Sorry I haven’t written in a while. It’s just that … well, it’s summer school. And also, this page hasn't been loading for the past few days. So I've been trying, really!

But anyway, we’re in Tangier now, at the American school, have been for over two weeks. The campus consists of a building of classrooms, two dorms (separate for guys and girls, but each with a common room that people of either gender may enter), a cafeteria in the guys’ dorm where they provide us with breakfast and lunch every day, and a playground, because this is after all a school and not a university. There’s flowers, palm trees, and among the most beautiful sunsets I’ve ever seen. It’s actually really nice. And the girls’ dorm is air conditioned, so that’s a plus, although really the weather here is pretty temperate. Better than Indiana definitely.

The downfall? We’re stuck in a walled compound with four hours of class and about that much homework or more every day, plus other optional classes if you want (I don’t, usually) and required speaking partners for an hour a week and occasional lectures/trips that are kind of a waste of time – spending over two hours at a museum of old stone tools, really? Add a 10:30 curfew on weekdays (midnight on weekends) and “fun” isn’t really a huge option, although we do get glimpses of it. And I mean, getting delicious mint tea between classes always makes one feel better.

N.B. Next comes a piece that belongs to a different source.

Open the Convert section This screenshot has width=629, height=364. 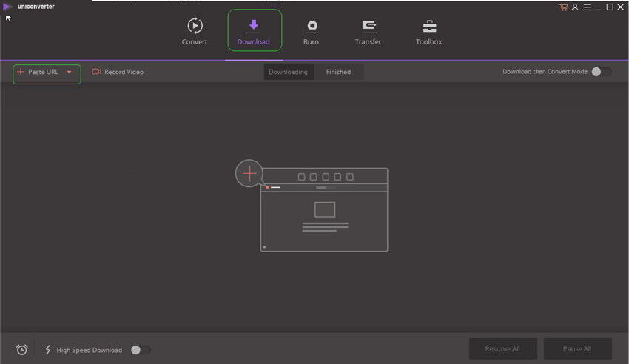pyautogui.click(x=195, y=32)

Despite my griping, there has been the occasional day when I didn’t have an insurmountable amount of homework. I spent one of these walking along the esplanade for a couple of hours, which was beautiful, although I didn't really take any pictures. However, I do have some snapshots of the sea, taken from the American Legation Museum and the Kasbah respectively:

So that's nice. The land in the first picture is part of Morocco, but if you stand in the same spot and turn left, you can see Spain in the distance.

On an unrelated note, interacting with people is not something that happens much, especially since most of them speak French first, Moroccan dialect second, and Modern Standard Arabic never. I have had a pretty successful conversation with a cab driver on the way to Marjane (the Moroccan Wal*Mart, basically) in Arabic, so that was cool, but also a rarity. Then again, so is getting out of the compound for any extended amount of time. Ho-hum school.